L’ultimo rapporto dell’IPCC sui cambiamenti climatici – Luc Thibault, Pasquale Cordua

Siberia: bruciano oltre 1.5 milioni di ettari di boschi

Un incremento di 1,5°C! E’ questo il livello del riscaldamento globale che sarà raggiunto nel 2030, cioè dieci anni prima di quanto già previsto dalle precedenti analisi climatologiche. L’ultimo rapporto del Gruppo Intergovernativo sui Cambiamenti Climatici (IPCC)1 è stato pubblicato il 9 agosto del 2021 e non lascia dubbi su una serie di variabili analizzate riguardanti i cambiamenti del clima della Terra.

Molti di questi cambiamenti sono senza precedenti in migliaia, se non centinaia di migliaia di anni, e alcuni tra quelli che sono già in atto – come il continuo aumento del livello del mare – sono irreversibili in centinaia o migliaia di anni.
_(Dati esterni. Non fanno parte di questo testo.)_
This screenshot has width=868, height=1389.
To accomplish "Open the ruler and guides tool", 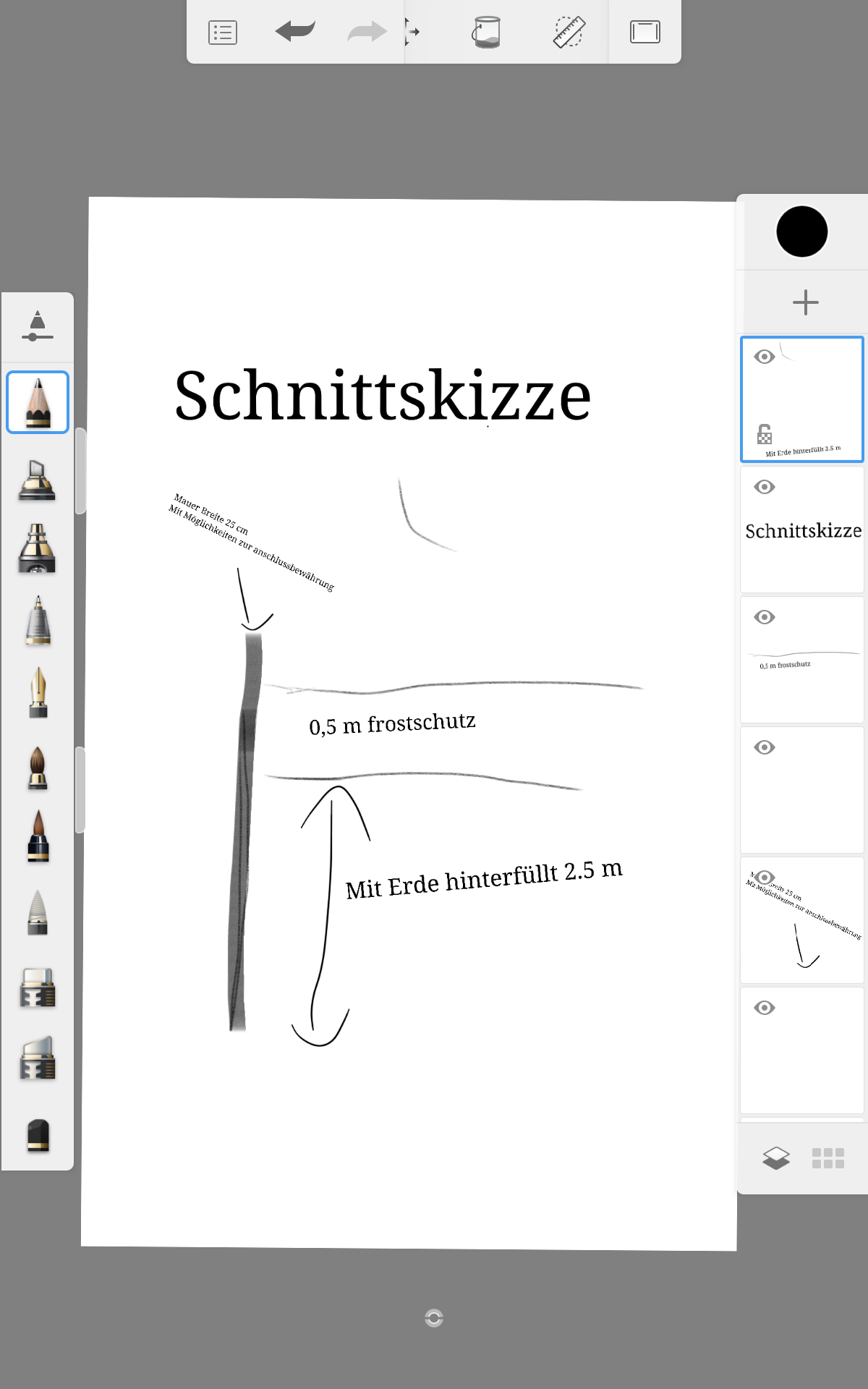I will pyautogui.click(x=569, y=33).
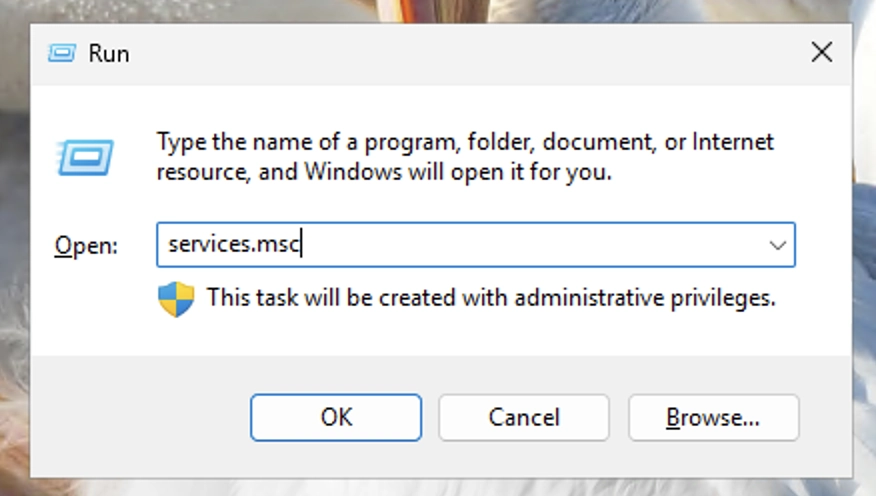Click the word Windows in the description

[353, 171]

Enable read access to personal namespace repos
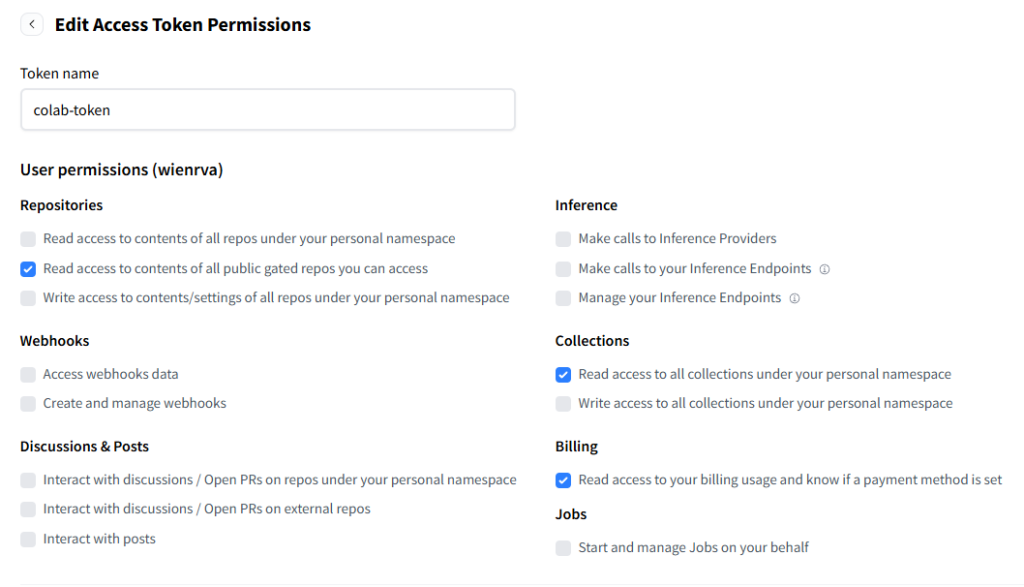(x=28, y=239)
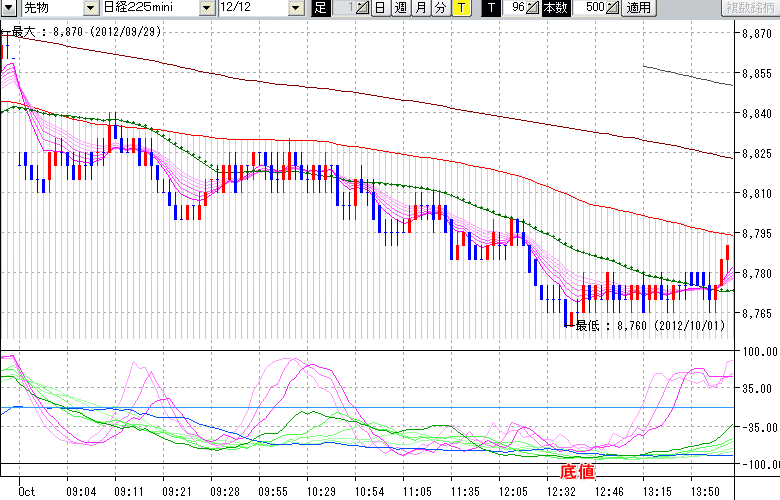This screenshot has height=500, width=780.
Task: Open the leftmost dropdown arrow in toolbar
Action: [x=10, y=8]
Le conclusioni cui è giunto il Rapporto Climate Change 2021 hanno fatto notizia sulla stampa e sui social aprendo la strada a numerose dichiarazioni e reazioni, ma per noi è essenziale capire le lezioni che esso offre e le critiche che possiamo mettere in campo contro le decisioni ed i provvedimenti che i vari governi attueranno dando per sicuro che nessun paese del mondo si piegherà a “riforme” strutturali e radicali per riparare i danni che il modo di produzione capitalistico, e non una generica attività umana, hanno provocato al pianeta.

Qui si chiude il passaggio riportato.